こんにちわ、筋肉再び
「フェリーーー!帰ったぞーーーー!」
だから、だろうか。今聞こえた声を夢だと思いたかったし、認めたくなかった。
今きこえたであろう声はまさしく僕を一発OKに追い込んだ筋肉の悪魔であろうことはなんとなくわかった。
確かに今僕は人生最高の時を迎えていた。
しかし、悪魔にとってはまさに歓喜。いや、狂喜の時間であろうか。その本領を発揮するのにこれほどまでに整っているステージはないであろう。

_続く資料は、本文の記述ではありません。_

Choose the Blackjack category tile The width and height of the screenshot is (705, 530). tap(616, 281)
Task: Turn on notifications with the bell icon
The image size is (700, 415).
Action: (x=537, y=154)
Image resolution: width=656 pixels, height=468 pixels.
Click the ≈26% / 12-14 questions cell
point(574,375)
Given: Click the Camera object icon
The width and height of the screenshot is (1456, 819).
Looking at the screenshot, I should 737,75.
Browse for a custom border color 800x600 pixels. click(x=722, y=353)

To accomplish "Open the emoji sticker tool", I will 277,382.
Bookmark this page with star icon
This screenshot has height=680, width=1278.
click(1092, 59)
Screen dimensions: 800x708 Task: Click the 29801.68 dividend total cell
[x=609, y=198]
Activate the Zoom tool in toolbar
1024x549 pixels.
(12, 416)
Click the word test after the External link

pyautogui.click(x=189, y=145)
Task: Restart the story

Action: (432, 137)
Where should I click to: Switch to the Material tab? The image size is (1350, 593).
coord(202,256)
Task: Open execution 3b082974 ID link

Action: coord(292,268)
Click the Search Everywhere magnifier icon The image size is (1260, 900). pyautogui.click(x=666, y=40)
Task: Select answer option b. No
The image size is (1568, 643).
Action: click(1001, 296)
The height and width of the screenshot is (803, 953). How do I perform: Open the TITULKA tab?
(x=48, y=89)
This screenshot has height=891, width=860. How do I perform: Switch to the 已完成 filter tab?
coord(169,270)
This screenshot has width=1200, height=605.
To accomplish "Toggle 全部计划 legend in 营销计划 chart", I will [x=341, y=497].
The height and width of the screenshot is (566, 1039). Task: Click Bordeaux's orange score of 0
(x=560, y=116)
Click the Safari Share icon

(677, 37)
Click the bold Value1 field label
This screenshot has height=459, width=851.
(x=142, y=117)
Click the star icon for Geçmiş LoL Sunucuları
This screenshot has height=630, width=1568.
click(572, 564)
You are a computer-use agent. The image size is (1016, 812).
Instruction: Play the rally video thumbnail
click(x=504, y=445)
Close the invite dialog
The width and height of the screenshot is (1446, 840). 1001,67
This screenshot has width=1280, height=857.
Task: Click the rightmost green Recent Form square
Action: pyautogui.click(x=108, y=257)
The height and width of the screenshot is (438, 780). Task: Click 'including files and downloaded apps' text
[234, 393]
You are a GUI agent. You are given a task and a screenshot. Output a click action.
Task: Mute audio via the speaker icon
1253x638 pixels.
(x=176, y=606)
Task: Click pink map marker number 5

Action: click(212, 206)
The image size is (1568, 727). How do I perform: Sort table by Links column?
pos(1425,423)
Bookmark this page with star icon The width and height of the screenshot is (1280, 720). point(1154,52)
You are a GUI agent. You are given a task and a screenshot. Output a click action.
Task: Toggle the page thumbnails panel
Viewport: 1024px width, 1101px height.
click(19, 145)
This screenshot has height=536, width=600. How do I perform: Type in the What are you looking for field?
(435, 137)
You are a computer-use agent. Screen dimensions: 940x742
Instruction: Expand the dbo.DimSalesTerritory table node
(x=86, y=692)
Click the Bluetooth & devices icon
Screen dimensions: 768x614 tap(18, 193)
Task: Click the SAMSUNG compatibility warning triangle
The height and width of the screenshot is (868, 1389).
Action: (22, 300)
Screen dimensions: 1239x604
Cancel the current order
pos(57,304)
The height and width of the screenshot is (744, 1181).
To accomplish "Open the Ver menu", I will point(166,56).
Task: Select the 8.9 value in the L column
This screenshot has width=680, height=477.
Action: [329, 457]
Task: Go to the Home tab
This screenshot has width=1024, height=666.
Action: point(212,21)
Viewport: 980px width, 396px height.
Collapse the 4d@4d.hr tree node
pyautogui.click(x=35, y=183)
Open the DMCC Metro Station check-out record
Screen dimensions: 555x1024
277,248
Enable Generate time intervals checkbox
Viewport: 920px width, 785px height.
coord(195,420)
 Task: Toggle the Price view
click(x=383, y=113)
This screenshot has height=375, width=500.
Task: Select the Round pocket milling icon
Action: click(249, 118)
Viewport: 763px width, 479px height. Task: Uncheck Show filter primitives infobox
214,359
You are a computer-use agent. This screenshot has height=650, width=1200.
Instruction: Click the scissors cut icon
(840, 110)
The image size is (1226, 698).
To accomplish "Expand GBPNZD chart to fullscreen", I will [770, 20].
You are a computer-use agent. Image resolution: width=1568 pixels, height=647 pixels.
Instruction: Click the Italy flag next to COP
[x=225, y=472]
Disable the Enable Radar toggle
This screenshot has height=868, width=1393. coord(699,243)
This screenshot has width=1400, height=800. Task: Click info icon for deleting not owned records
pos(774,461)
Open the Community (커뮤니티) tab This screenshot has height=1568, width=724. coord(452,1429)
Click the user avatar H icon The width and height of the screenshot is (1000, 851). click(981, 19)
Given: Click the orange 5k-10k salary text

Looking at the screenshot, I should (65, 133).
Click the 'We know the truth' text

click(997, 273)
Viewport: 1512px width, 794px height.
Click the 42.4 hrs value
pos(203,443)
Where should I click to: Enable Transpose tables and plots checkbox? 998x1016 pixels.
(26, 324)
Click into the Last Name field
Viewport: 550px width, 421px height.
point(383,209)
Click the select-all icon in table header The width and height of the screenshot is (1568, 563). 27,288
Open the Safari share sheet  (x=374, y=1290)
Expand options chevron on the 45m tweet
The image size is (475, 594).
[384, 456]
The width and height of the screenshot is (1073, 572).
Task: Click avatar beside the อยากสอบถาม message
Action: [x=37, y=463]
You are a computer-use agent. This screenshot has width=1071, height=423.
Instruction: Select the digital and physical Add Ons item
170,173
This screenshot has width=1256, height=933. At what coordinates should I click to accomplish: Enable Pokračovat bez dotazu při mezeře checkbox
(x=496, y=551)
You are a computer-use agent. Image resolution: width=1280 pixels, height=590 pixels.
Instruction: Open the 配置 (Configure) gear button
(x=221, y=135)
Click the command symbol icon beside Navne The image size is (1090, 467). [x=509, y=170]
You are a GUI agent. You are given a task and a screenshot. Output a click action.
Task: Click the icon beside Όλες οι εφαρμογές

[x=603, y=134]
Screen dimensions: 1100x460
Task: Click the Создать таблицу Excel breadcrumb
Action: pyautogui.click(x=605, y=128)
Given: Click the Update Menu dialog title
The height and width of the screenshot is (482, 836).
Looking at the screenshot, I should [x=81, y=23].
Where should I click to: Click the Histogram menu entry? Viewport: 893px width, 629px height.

思わずフェリさんも固まり、僕も死んだ様な目になりドアから入ってきた人物をうっすらと、しっかりと確認したのであった。
目が合った。
悪魔と目が合った。
悪魔、デーモン、デビル。
130cmのゴブリンとは比較にならないほどの身長。覇気。筋肉。
そんな体格である筋肉の悪魔が僕をしっかりととらえた。
うえから下までしっかりと捕らえた。
もちろん今僕が置かれている状況もしっかりと把握しているだろう。
悪魔が舌なめずりをしている・・・・
いや、筋肉が痙攣をおこしている。
僕の息子は早々にキュっと身を小さくし身を守る体勢に入っている。
悪魔が口を開き、その口から思わず噴火しそうな火山の湯気がでるんじゃないだろうか。という疑問を感じながら、しっかりと。
しっかりと。一言一句見逃すまいと目を見開いた。
もしかしたら、もしかしたら僕をこんな状況に追い込んだ自分に負い目を感じて少しは優しい寛大な対応をしてくれるかもしれない。
まだだ、まだあきらめるな。
まだ終わっちゃいない。
「・・・・・・」
「てめぇ、覚悟はできてんだろうな?」
神は死んだ。
男には、やらなければならないときがある。
それが例え無謀だと罵られようとも、己を貫かなくてはならないときがある。
そこには譲れないものがあるから。
それは客観的にみたら「くだらない」と一脚されてしまうかもしれない。
それでも構わない。一向に構わない。
いつから人間は「我慢」で自分を抑制するようになってしまったのだろうか。
大人は口を揃えてみな同じことを言う「社会は甘くない」と。
健には「社会」というものはよく分からないが、はたしてそれは自分らしく生きることができているのだろうか。と疑問を感えない。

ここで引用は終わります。